Miyashita H, Hashimoto K, Mohri H, Ohokubo T, Harano T, Harano K, Imai K
First Department of Internal Medicine, Yokohama City University School of Medicine, Japan.
Hemoglobin. 1992;16(1-2):1-10. doi: 10.3109/03630269209005670.

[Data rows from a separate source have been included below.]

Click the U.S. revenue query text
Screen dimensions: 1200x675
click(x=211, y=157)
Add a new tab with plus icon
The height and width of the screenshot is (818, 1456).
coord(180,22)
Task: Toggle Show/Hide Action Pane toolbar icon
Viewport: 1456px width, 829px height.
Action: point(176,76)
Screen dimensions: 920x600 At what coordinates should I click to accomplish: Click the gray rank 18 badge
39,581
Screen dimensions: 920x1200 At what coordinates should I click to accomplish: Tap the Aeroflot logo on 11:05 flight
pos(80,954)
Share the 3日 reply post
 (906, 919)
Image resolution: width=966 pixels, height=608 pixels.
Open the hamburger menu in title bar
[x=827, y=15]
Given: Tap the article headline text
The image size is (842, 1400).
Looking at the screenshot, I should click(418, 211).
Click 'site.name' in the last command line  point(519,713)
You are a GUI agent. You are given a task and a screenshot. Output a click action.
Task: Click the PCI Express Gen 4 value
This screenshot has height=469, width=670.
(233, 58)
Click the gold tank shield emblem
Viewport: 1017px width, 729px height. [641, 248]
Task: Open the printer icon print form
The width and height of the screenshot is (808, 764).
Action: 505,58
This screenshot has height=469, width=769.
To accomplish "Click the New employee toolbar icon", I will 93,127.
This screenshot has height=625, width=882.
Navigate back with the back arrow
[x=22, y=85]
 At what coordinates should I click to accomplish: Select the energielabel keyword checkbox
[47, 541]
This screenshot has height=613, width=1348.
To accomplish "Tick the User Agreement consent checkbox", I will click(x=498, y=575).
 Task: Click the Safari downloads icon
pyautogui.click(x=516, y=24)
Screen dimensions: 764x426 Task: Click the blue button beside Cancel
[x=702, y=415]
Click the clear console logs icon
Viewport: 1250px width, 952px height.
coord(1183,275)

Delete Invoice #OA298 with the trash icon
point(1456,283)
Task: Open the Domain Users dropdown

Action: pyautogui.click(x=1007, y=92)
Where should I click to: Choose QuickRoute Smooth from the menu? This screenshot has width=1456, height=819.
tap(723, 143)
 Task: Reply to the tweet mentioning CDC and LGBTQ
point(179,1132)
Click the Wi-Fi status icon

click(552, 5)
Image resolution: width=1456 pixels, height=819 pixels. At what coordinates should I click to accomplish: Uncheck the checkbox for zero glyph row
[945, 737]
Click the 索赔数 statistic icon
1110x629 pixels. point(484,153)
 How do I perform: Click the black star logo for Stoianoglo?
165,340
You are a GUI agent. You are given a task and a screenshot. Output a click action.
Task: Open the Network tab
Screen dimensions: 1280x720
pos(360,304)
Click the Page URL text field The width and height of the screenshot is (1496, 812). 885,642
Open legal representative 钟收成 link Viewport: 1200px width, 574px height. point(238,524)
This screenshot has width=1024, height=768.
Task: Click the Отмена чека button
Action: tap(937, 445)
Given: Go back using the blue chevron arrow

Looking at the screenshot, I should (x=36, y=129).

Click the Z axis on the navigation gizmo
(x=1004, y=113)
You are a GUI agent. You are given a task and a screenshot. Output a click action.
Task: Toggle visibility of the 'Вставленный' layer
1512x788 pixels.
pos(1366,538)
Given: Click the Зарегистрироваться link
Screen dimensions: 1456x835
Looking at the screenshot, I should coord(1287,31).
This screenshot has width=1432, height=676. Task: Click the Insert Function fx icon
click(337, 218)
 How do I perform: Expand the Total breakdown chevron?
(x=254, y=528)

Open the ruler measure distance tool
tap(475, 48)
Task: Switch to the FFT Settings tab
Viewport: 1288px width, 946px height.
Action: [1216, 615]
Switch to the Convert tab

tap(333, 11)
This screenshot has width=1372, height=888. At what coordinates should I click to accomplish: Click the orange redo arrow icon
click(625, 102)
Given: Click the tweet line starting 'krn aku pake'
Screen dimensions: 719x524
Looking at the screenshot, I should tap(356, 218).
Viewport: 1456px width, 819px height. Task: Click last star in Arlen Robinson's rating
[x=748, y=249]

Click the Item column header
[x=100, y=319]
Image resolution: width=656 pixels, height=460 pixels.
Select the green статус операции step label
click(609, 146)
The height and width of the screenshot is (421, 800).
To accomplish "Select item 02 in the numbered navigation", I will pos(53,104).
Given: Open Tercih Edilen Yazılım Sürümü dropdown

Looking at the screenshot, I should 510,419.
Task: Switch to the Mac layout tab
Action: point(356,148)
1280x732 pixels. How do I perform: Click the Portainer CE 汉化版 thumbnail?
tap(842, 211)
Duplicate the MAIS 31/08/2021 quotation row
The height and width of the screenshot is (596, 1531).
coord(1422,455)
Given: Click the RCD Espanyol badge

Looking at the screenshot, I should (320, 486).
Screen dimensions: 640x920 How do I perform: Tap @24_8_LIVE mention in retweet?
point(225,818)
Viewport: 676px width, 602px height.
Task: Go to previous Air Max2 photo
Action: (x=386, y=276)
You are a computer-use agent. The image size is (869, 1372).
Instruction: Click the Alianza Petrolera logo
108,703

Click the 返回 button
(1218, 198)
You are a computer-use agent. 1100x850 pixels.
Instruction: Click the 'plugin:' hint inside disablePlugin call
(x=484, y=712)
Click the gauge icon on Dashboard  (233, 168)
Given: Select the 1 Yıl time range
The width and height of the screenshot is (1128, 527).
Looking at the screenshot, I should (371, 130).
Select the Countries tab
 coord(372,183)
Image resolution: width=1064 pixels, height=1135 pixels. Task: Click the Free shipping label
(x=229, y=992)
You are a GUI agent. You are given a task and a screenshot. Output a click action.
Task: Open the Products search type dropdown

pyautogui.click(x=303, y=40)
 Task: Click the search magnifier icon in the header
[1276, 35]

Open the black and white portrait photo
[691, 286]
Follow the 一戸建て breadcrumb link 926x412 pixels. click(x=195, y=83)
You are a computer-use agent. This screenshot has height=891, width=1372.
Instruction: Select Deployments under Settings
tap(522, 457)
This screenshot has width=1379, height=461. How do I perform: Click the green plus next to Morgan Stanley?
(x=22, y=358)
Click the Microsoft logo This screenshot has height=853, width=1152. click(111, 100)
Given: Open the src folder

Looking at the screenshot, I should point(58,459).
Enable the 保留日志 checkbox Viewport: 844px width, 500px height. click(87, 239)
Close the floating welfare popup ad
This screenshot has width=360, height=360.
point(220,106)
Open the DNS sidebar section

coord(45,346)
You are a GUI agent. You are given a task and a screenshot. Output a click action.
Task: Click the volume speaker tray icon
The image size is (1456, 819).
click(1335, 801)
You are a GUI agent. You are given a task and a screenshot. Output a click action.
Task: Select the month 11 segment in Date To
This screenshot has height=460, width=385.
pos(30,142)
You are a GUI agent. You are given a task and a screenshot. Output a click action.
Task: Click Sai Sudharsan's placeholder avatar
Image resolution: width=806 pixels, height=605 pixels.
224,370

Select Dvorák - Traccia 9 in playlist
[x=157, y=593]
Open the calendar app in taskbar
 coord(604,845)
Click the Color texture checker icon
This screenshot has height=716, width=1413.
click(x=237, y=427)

An abnormal hemoglobin was suspected in a 70-year-old Japanese male with cerebral infarction and erythremia with high performance liquid chromatography assay of Hb A1c. The hemoglobin variant migrated to the anode more rapidly than Hb A. Structure determination studies, including amino acid analysis of the abnormal peptide and DNA sequencing of a partially cloned alpha-globin gene, demonstrated that it is a new hemoglobin variant which has been named Hb Kanagawa [alpha 40(C5)Lys----Met]. This variant showed an increased oxygen affinity, decreased heme-heme interaction, and a lowered 2,3-diphosphoglycerate effect relative to normal.
一名70岁的日本男性患有脑梗死和红细胞增多症,通过高效液相色谱法检测糖化血红蛋白时,怀疑存在异常血红蛋白。该血红蛋白变体比血红蛋白A向阳极迁移得更快。结构测定研究,包括对异常肽段的氨基酸分析和部分克隆的α-珠蛋白基因的DNA测序,表明它是一种新的血红蛋白变体,已被命名为血红蛋白镰仓[α40(C5)赖氨酸→甲硫氨酸]。相对于正常情况,该变体显示出氧亲和力增加、血红素-血红素相互作用降低以及2,3-二磷酸甘油酸效应降低。